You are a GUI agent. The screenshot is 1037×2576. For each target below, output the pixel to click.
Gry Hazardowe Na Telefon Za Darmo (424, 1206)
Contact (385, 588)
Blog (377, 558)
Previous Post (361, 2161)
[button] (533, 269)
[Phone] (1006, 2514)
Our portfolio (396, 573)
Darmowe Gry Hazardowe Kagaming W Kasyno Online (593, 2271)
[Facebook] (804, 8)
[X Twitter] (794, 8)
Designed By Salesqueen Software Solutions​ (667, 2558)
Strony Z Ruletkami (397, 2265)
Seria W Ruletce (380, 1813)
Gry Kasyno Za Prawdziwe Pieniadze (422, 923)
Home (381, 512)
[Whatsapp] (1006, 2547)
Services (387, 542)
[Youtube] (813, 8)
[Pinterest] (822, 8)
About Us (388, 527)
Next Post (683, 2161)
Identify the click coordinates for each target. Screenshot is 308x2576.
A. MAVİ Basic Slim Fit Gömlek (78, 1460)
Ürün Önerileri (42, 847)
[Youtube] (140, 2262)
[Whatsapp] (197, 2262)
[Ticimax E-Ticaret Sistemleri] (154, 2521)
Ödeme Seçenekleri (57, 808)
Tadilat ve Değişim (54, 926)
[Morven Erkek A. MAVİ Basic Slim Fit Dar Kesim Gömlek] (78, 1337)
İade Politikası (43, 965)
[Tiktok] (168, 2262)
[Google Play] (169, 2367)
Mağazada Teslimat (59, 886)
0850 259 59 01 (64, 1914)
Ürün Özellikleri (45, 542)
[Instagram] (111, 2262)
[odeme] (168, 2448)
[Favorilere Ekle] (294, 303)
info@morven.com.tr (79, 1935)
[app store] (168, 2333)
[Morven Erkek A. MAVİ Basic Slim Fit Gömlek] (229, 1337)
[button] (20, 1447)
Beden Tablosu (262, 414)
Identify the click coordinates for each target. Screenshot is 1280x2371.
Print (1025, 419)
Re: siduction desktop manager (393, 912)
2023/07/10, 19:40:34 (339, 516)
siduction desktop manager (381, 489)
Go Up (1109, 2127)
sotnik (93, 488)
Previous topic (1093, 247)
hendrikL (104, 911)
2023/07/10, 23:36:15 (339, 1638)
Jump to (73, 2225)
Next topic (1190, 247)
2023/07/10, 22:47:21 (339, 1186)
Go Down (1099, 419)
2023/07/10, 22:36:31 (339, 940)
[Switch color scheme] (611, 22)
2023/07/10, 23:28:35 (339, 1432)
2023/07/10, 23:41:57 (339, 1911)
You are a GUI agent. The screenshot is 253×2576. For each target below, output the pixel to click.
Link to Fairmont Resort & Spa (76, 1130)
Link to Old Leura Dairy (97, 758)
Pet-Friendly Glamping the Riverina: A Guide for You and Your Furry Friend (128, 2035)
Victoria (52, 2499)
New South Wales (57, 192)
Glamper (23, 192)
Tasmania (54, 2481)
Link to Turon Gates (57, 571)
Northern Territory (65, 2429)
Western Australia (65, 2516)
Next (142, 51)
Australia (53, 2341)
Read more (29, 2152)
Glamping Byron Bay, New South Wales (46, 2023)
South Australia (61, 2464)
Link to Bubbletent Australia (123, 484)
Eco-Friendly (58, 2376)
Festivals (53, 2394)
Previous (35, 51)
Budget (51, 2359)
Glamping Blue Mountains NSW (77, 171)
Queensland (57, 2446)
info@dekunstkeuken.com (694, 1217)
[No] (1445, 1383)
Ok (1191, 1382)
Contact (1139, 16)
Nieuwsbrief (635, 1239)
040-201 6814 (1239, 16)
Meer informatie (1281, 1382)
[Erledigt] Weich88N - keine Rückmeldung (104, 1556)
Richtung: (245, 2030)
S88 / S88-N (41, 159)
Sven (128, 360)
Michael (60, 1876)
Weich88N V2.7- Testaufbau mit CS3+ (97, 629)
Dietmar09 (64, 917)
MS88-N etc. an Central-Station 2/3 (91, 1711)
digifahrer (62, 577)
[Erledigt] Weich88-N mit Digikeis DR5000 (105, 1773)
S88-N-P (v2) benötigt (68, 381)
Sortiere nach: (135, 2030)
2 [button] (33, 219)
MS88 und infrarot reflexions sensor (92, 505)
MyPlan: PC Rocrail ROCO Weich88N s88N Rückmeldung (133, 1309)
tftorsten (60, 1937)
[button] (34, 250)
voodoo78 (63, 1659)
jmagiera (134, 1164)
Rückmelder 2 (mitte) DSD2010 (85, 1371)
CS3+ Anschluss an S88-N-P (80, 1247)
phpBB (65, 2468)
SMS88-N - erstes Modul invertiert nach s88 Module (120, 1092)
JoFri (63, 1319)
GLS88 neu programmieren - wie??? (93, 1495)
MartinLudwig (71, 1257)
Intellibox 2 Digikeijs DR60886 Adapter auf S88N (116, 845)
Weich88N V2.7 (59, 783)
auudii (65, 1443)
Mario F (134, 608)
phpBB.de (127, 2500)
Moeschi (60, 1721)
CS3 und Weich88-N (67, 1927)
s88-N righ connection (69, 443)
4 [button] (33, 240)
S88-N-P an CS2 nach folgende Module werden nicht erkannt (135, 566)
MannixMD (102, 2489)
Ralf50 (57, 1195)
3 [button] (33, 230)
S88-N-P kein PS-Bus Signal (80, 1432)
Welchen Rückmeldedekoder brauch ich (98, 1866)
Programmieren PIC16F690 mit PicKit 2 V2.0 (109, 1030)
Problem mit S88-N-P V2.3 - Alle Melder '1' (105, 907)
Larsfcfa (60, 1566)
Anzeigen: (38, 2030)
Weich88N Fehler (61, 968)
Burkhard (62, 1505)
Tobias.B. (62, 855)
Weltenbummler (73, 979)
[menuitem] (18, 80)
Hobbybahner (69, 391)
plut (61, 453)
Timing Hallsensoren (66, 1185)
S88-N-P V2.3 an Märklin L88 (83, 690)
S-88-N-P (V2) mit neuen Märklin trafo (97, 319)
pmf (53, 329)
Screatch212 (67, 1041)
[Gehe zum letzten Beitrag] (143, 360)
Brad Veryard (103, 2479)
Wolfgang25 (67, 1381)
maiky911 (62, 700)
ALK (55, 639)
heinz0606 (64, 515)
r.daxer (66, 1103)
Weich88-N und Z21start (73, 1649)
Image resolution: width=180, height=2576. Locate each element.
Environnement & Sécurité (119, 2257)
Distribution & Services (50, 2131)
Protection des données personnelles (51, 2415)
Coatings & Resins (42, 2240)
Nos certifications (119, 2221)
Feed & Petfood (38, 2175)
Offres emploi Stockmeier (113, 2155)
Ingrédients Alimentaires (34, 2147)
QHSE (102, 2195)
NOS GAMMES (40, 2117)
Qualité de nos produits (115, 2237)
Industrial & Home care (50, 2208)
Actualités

___

**WHAT THE EXERCISE ASKS:** Each record above is to be reproduced verbatim.

**TASK RESULT:**
You are a GUI agent. The screenshot is 1037×2576. For each target below, output the pixel to click.
Gry Hazardowe Na Telefon Za Darmo (424, 1206)
Contact (385, 588)
Blog (377, 558)
Previous Post (361, 2161)
[button] (533, 269)
[Phone] (1006, 2514)
Our portfolio (396, 573)
Darmowe Gry Hazardowe Kagaming W Kasyno Online (593, 2271)
[Facebook] (804, 8)
[X Twitter] (794, 8)
Designed By Salesqueen Software Solutions​ (667, 2558)
Strony Z Ruletkami (397, 2265)
Seria W Ruletce (380, 1813)
Gry Kasyno Za Prawdziwe Pieniadze (422, 923)
Home (381, 512)
[Whatsapp] (1006, 2547)
Services (387, 542)
[Youtube] (813, 8)
[Pinterest] (822, 8)
About Us (388, 527)
Next Post (683, 2161)
Identify the click coordinates for each target. Screenshot is 308x2576.
A. MAVİ Basic Slim Fit Gömlek (78, 1460)
Ürün Önerileri (42, 847)
[Youtube] (140, 2262)
[Whatsapp] (197, 2262)
[Ticimax E-Ticaret Sistemleri] (154, 2521)
Ödeme Seçenekleri (57, 808)
Tadilat ve Değişim (54, 926)
[Morven Erkek A. MAVİ Basic Slim Fit Dar Kesim Gömlek] (78, 1337)
İade Politikası (43, 965)
[Tiktok] (168, 2262)
[Google Play] (169, 2367)
Mağazada Teslimat (59, 886)
0850 259 59 01 (64, 1914)
Ürün Özellikleri (45, 542)
[Instagram] (111, 2262)
[odeme] (168, 2448)
[Favorilere Ekle] (294, 303)
info@morven.com.tr (79, 1935)
[app store] (168, 2333)
[Morven Erkek A. MAVİ Basic Slim Fit Gömlek] (229, 1337)
[button] (20, 1447)
Beden Tablosu (262, 414)
Identify the click coordinates for each target. Screenshot is 1280x2371.
Print (1025, 419)
Re: siduction desktop manager (393, 912)
2023/07/10, 19:40:34 (339, 516)
siduction desktop manager (381, 489)
Go Up (1109, 2127)
sotnik (93, 488)
Previous topic (1093, 247)
hendrikL (104, 911)
2023/07/10, 23:36:15 (339, 1638)
Jump to (73, 2225)
Next topic (1190, 247)
2023/07/10, 22:47:21 (339, 1186)
Go Down (1099, 419)
2023/07/10, 22:36:31 (339, 940)
[Switch color scheme] (611, 22)
2023/07/10, 23:28:35 (339, 1432)
2023/07/10, 23:41:57 (339, 1911)
You are a GUI agent. The screenshot is 253×2576. For each target below, output the pixel to click.
Link to Fairmont Resort & Spa (76, 1130)
Link to Old Leura Dairy (97, 758)
Pet-Friendly Glamping the Riverina: A Guide for You and Your Furry Friend (128, 2035)
Victoria (52, 2499)
New South Wales (57, 192)
Glamper (23, 192)
Tasmania (54, 2481)
Link to Turon Gates (57, 571)
Northern Territory (65, 2429)
Western Australia (65, 2516)
Next (142, 51)
Australia (53, 2341)
Read more (29, 2152)
Glamping Byron Bay, New South Wales (46, 2023)
South Australia (61, 2464)
Link to Bubbletent Australia (123, 484)
Eco-Friendly (58, 2376)
Festivals (53, 2394)
Previous (35, 51)
Budget (51, 2359)
Glamping Blue Mountains NSW (77, 171)
Queensland (57, 2446)
info@dekunstkeuken.com (694, 1217)
[No] (1445, 1383)
Ok (1191, 1382)
Contact (1139, 16)
Nieuwsbrief (635, 1239)
040-201 6814 (1239, 16)
Meer informatie (1281, 1382)
[Erledigt] Weich88N - keine Rückmeldung (104, 1556)
Richtung: (245, 2030)
S88 / S88-N (41, 159)
Sven (128, 360)
Michael (60, 1876)
Weich88N V2.7- Testaufbau mit CS3+ (97, 629)
Dietmar09 (64, 917)
MS88-N etc. an Central-Station 2/3 (91, 1711)
digifahrer (62, 577)
[Erledigt] Weich88-N mit Digikeis DR5000 (105, 1773)
S88-N-P (v2) benötigt (68, 381)
Sortiere nach: (135, 2030)
2 [button] (33, 219)
MS88 und infrarot reflexions sensor (92, 505)
MyPlan: PC Rocrail ROCO Weich88N s88N Rückmeldung (133, 1309)
tftorsten (60, 1937)
[button] (34, 250)
voodoo78 (63, 1659)
jmagiera (134, 1164)
Rückmelder 2 (mitte) DSD2010 (85, 1371)
CS3+ Anschluss an S88-N-P (80, 1247)
phpBB (65, 2468)
SMS88-N - erstes Modul invertiert nach s88 Module (120, 1092)
JoFri (63, 1319)
GLS88 neu programmieren - wie??? (93, 1495)
MartinLudwig (71, 1257)
Intellibox 2 Digikeijs DR60886 Adapter auf S88N (116, 845)
Weich88N V2.7 (59, 783)
auudii (65, 1443)
Mario F (134, 608)
phpBB.de (127, 2500)
Moeschi (60, 1721)
CS3 und Weich88-N (67, 1927)
s88-N righ connection (69, 443)
4 [button] (33, 240)
S88-N-P an CS2 nach folgende Module werden nicht erkannt (135, 566)
MannixMD (102, 2489)
Ralf50 (57, 1195)
3 [button] (33, 230)
S88-N-P kein PS-Bus Signal (80, 1432)
Welchen Rückmeldedekoder brauch ich (98, 1866)
Programmieren PIC16F690 mit PicKit 2 V2.0 (109, 1030)
Problem mit S88-N-P V2.3 - Alle Melder '1' (105, 907)
Larsfcfa (60, 1566)
Anzeigen: (38, 2030)
Weich88N Fehler (61, 968)
Burkhard (62, 1505)
Tobias.B. (62, 855)
Weltenbummler (73, 979)
[menuitem] (18, 80)
Hobbybahner (69, 391)
plut (61, 453)
Timing Hallsensoren (66, 1185)
S88-N-P V2.3 an Märklin L88 (83, 690)
S-88-N-P (V2) mit neuen Märklin trafo (97, 319)
pmf (53, 329)
Screatch212 (67, 1041)
[Gehe zum letzten Beitrag] (143, 360)
Brad Veryard (103, 2479)
Wolfgang25 (67, 1381)
maiky911 (62, 700)
ALK (55, 639)
heinz0606 (64, 515)
r.daxer (66, 1103)
Weich88-N und Z21start (73, 1649)
Image resolution: width=180, height=2576. Locate each element.
Environnement & Sécurité (119, 2257)
Distribution & Services (50, 2131)
Protection des données personnelles (51, 2415)
Coatings & Resins (42, 2240)
Nos certifications (119, 2221)
Feed & Petfood (38, 2175)
Offres emploi Stockmeier (113, 2155)
Ingrédients Alimentaires (34, 2147)
QHSE (102, 2195)
NOS GAMMES (40, 2117)
Qualité de nos produits (115, 2237)
Industrial & Home care (50, 2208)
Actualités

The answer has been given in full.